Speaking from a true position of authority on the subject of state taxation, the official said there were two primary motivations for the move: one, to make life easier for taxpayers and two, perhaps most significantly, to stimulate innovative industries to migrate to Ohio.
His exact words were as follows:
We’re proud to do our small part and take this small step to make Ohio the first state in America to enable taxpayers to be able to pay via cryptocurrency. We’re doing this for two main reasons. First, to give more options and ease to taxpayers in how they pay their taxes.

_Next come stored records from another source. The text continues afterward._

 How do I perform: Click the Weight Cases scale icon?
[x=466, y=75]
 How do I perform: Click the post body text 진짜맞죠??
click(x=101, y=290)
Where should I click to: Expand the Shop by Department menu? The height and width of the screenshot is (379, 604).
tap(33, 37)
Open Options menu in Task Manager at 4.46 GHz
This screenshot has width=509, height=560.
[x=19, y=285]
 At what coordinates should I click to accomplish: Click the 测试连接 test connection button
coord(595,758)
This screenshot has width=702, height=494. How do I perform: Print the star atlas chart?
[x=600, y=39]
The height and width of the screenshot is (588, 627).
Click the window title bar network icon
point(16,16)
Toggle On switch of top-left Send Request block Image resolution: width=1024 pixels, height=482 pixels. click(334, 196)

And second to really plant the flag in Ohio and say that Ohio is a place that’s embracing cryptocurrency, embracing blockchain technology, and send the message to the rest of the country – to software developers, to entrepreneurs and others, that Ohio is open for business. If you want to grow a blockchain company, if you want to grow a software development company, do it here in the state of Ohio.
Mandel went on to demonstrate an intimate knowledge in how person-to-person cryptocurrency transactions work for the Bloomberg anchors.
A commentator from London heckled Mandel, claiming that fees were quite high and there was a high degree of difficulty for the average user to set up and use a Bitcoin wallet. At present time, with a high number of inputs, a typical Bitcoin transaction using legacy technology will cost about $1.25. This is the network fee, separate from the fee charged by Ohio for processing the payment it later receives from BitPay – 1%.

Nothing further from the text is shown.